C’est donc, dira-​t-​on, que l’Eglise offi­cielle veut l’ignorance, empêche le déve­lop­pe­ment des études reli­gieuses, que la disci­pline into­lé­rable impose le silence. Non, non, chers jeunes gens, l’Eglise, repré­sen­tant Jésus-​Christ, prêche tou­jours avec les mêmes paroles qu’il adres­sait aux Juifs : Mea doc­tri­na non est mea, sed ejus qui misit me ; [7] et il ajoute : Si quis volue­rit volun­ta­tem ejus facere, cognos­cet de doc­tri­na utrum ex Deo sit, an ego a meip­so loquar [8]. C’est pour­quoi l’Eglise a tou­jours hono­ré non seule­ment les pre­miers Pères et Docteurs, mais aus­si les écri­vains de tous les temps qui ont étu­dié et publié des œuvres pour répandre la véri­té, pour la défendre des attaques des incré­dules et pour mettre en valeur la pleine har­mo­nie de la foi et de la raison.

Pour rai­son­ner votre foi, étu­diez les œuvres de ces hommes émi­nents que l’Eglise a tou­jours hono­rés et honore actuelle­ment, apo­lo­gistes insignes de la reli­gion, et ne vous lais­sez pas sur­prendre par ces nou­veaux réfor­ma­teurs. Le monde, lui, peut les appe­ler des intel­li­gences supé­rieures, des génies puis­sants, des consciences droites, des esprits brillants, soit ; mais Jésus les a tous jugés par cette sen­tence : « Qui a seme­tip­so loqui­tur glo­riam pro­priam quæ­rit ; qui autem quæ­rit glo­riam ejus qui misit eum hic verax est, et injus­ti­tia in illo non est : Quiconque parle de son propre mou­ve­ment recherche sa propre gloire ; seul est véri­dique et digne de foi celui-​là qui recherche la gloire de qui l’a envoyé et est inca­pable de tra­hir ses audi­teurs. » (Jn 7, 18) Ne vous lais­sez pas trom­per par les sub­tiles décla­ra­tions d’autres qui ne cessent de pré­tendre vou­loir être avec l’Eglise, aimer l’Eglise, com­battre pour que le peuple ne s’éloigne pas d’elle, tra­vailler pour que l’Eglise, com­pre­nant son époque, se rat­tache au peuple et le recon­quière. Mais jugez-​les d’après leurs œuvres. S’ils mal­traitent et méprisent les pas­teurs de l’Eglise et même le Pape, s’ils essayent tous les moyens de se sous­traire à leur auto­ri­té pour élu­der leurs direc­tions et leurs avis, s’ils ne craignent pas de lever l’étendard de la révolte, de quelle Eglise ces hommes entendent-​ils par­ler ? Non, certes, de celle éta­blie super fun­da­men­tum Apostolorum et pro­phe­ta­rum, ipso sum­mo angu­la­ri lapide Christo Jesu [9] ; aus­si devons-​nous avoir tou­jours pré­sent à l’esprit l’avis de saint Paul aux Galates : « Si nous-​même ou si un ange du ciel vous ensei­gnait un autre Evangile que celui que nous vous avons ensei­gné, qu’il soit ana­thème. » (Ga 1, 8)

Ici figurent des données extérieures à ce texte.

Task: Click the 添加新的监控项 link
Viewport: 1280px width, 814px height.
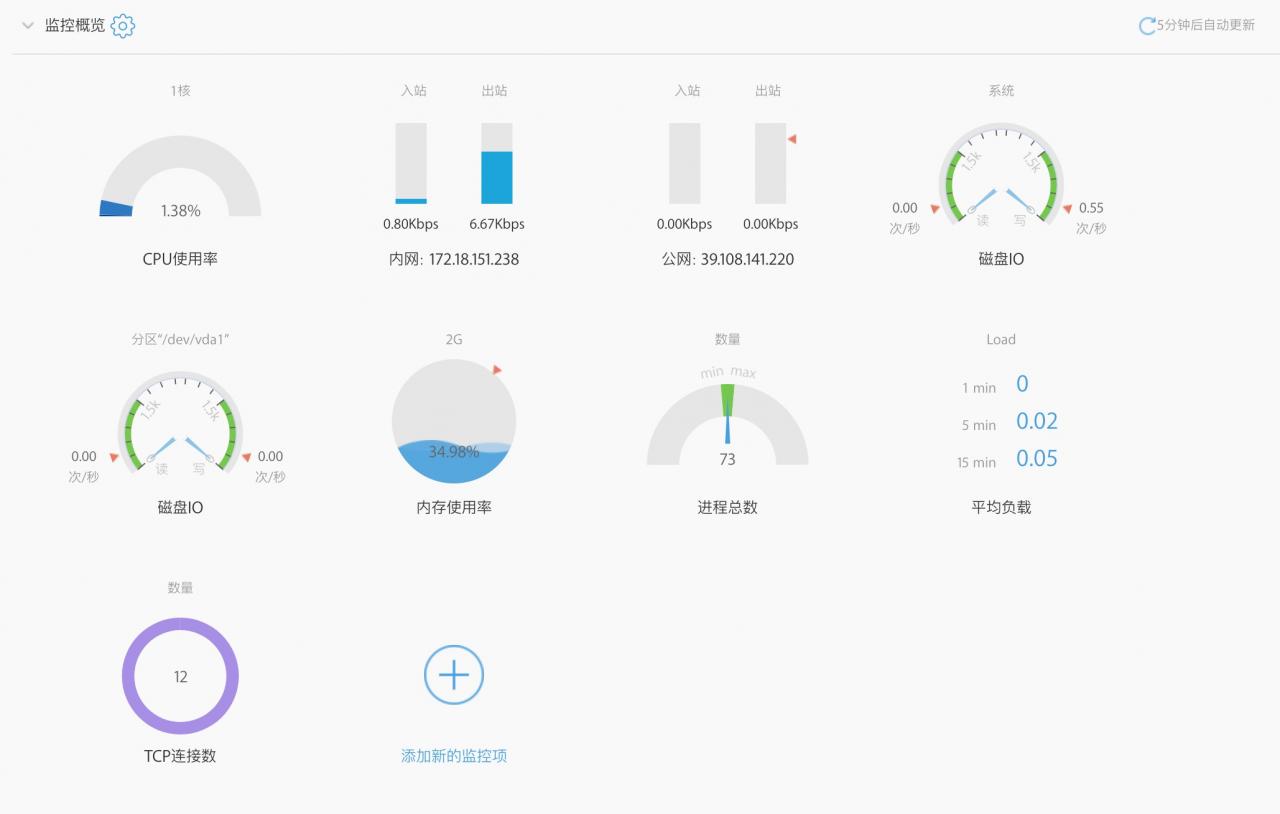Action: (454, 756)
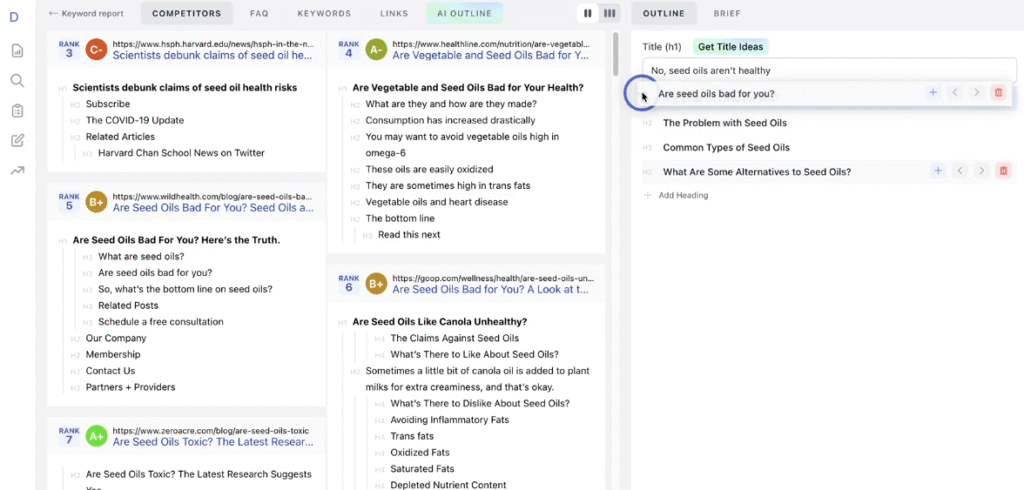Screen dimensions: 1024x490
Task: Open the clipboard icon in sidebar
Action: coord(17,110)
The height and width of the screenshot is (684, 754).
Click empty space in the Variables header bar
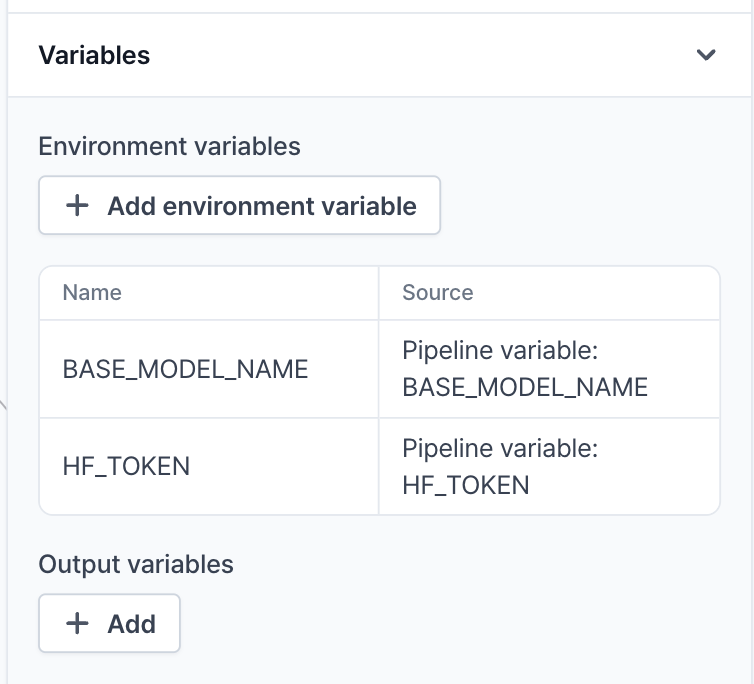420,55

Vous ren­con­tre­rez, et mal­heu­reu­se­ment trop sou­vent, de ces apôtres d’un nou­veau genre, parce qu’il est impos­sible que les scan­dales cessent dans le monde, étant don­né l’orgueil de l’in­telligence où la cor­rup­tion des cœurs. Necesse est, a dit le Christ, ut veniant scan­da­la [10], et Dieu le per­met et le tolère pour éprou­ver la fidé­li­té et la constance des justes. Mais, en face de ces scan­dales si dou­lou­reux, ne vous effrayez pas, ne vous décou­ra­gez pas, mais, plai­gnant ces pauvres aveugles qui, dans leur igno­rance ou leur per­ver­si­té, et tout en se croyant sages, stul­ti fac­ti sunt [11], et, priant pour eux, afin que le Seigneur les éclaire et les fasse reve­nir au ber­cail délais­sé à tort, soyez, vous, forts et fidèles à vos pro­messes ; vous trou­ve­rez dans votre Société l’aide néces­saire pour échap­per aux dan­gers qui vous entourent, et, en ser­vant les inté­rêts de la reli­gion, vous trou­ve­rez là votre vrai bien.

Et afin que mes exhor­ta­tions puissent être enten­dues et mes dési­rs plei­ne­ment réa­li­sés, je demande au ciel de répandre en abon­dance sur vous les faveurs divines ; qu’elle soit un gage de ces faveurs et aus­si un témoi­gnage de mon affec­tion très spé­ciale, la Bénédiction apos­to­lique que je vous donne de tout mon cœur, à vous tous, à vos familles, à votre assis­tant ecclé­sias­tique, au cher pro­fes­seur Toniolo, à l’Eme car­di­nal Maffi ici pré­sent, et à tous les membres de la Fédération universitaire.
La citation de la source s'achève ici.